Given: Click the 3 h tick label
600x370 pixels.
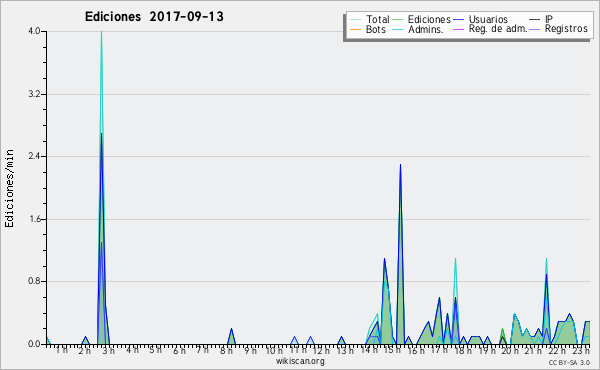Looking at the screenshot, I should [x=109, y=350].
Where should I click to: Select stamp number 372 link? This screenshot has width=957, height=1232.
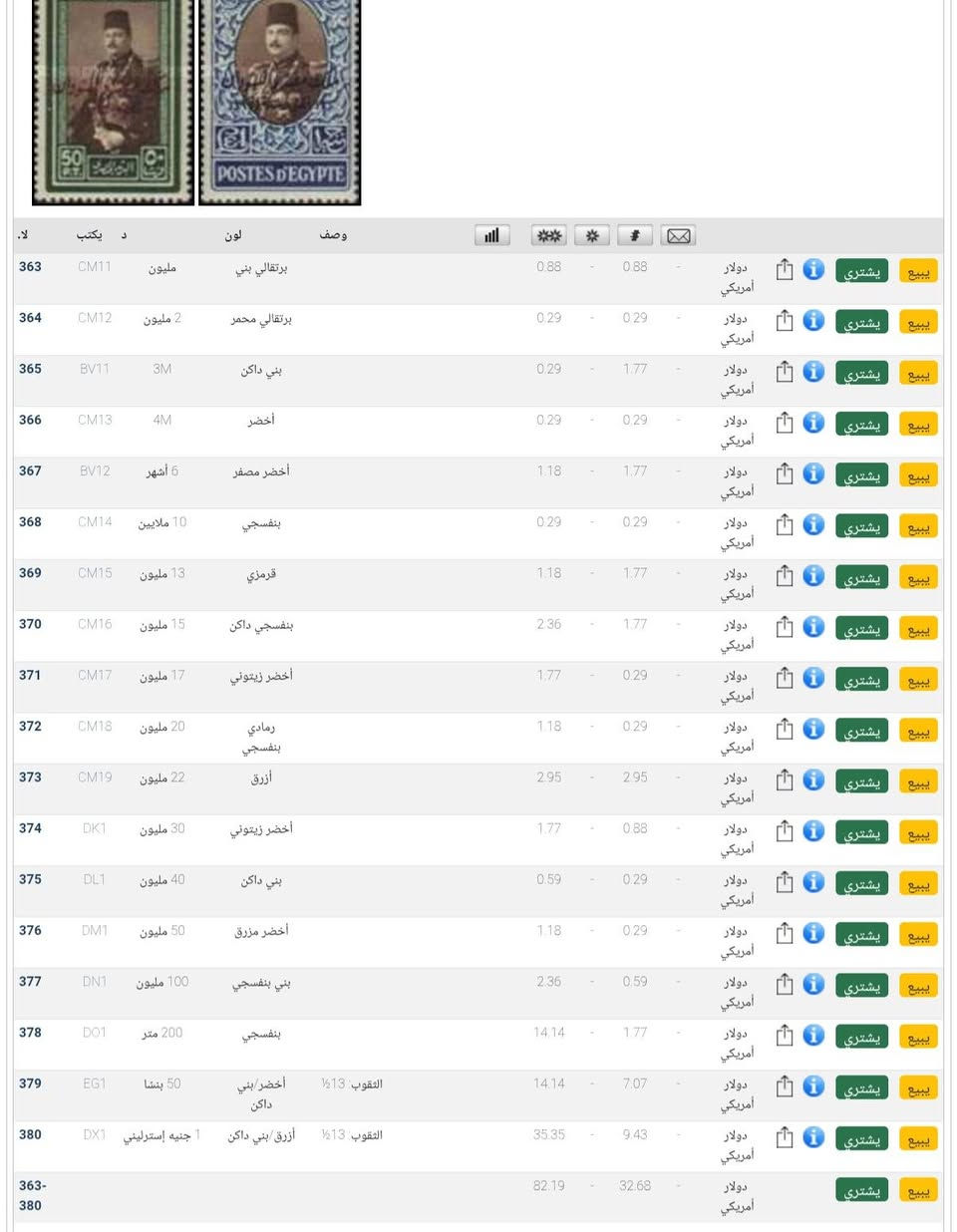click(30, 727)
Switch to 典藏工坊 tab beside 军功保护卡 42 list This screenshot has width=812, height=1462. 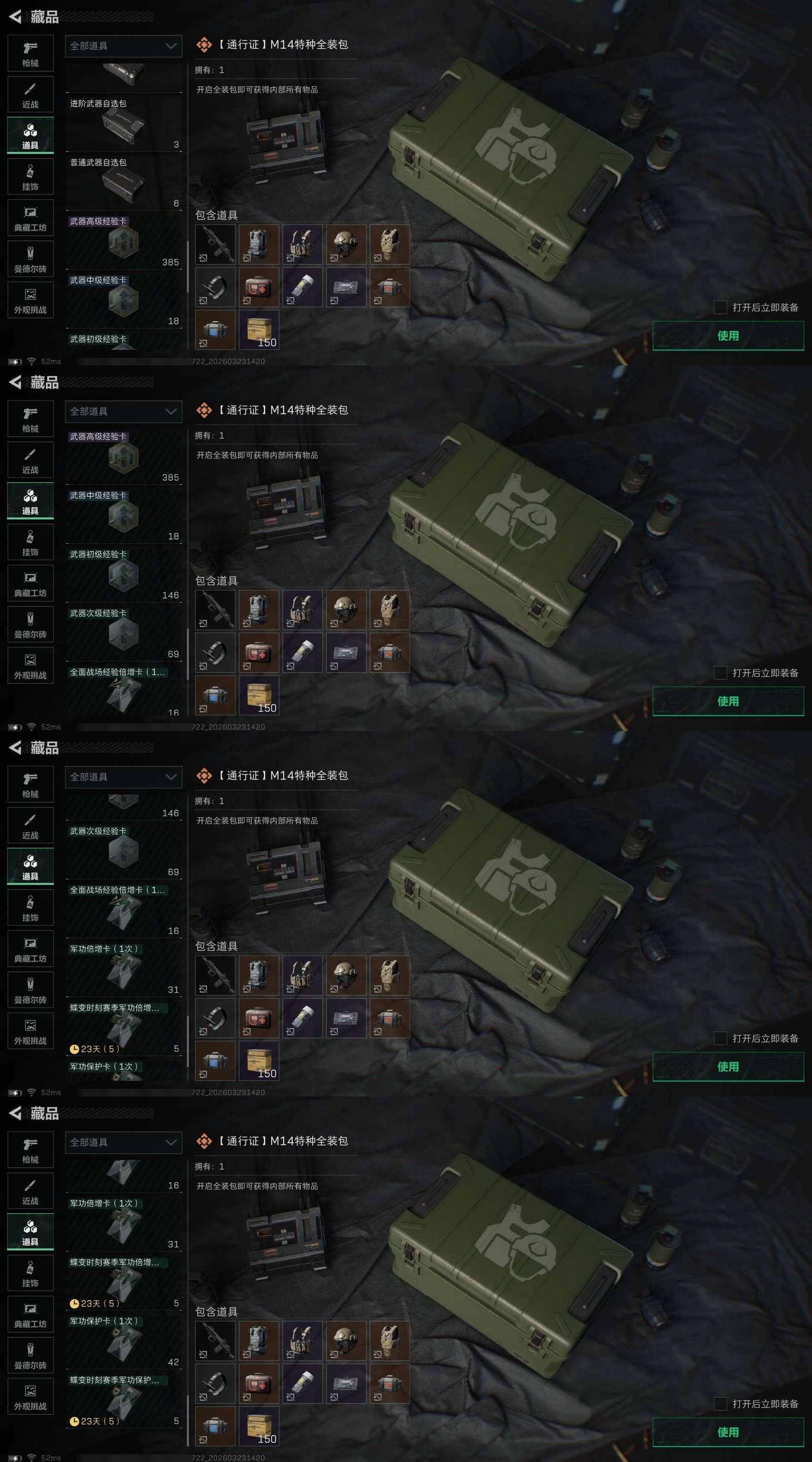click(30, 1314)
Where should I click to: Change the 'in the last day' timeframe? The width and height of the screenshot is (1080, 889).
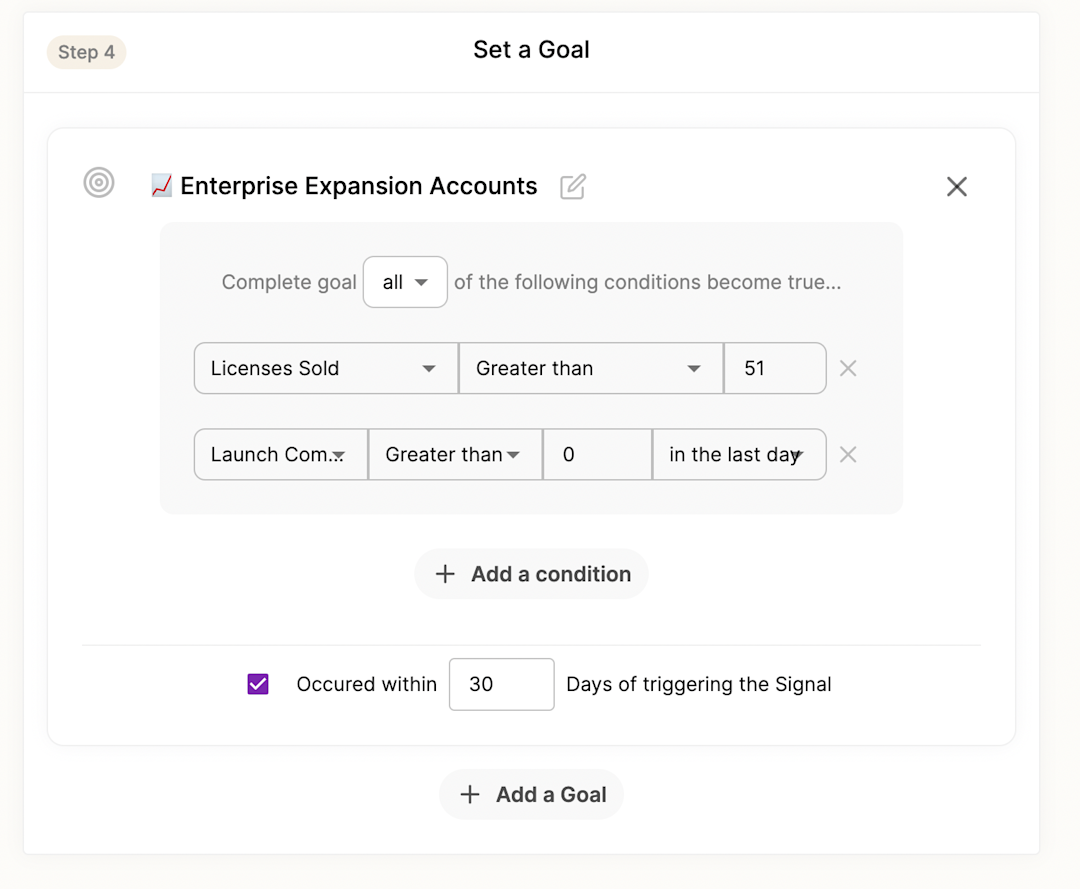coord(738,455)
------
* [EXERCISE AIM]
Reproduce word for word the lines from the one containing "Where should I click to: Change" through the end of the data, both ends kept. Drop the pictures.

* [SOLVED EXERCISE]
Where should I click to: Change the 'in the last day' timeframe? The width and height of the screenshot is (1080, 889).
coord(738,455)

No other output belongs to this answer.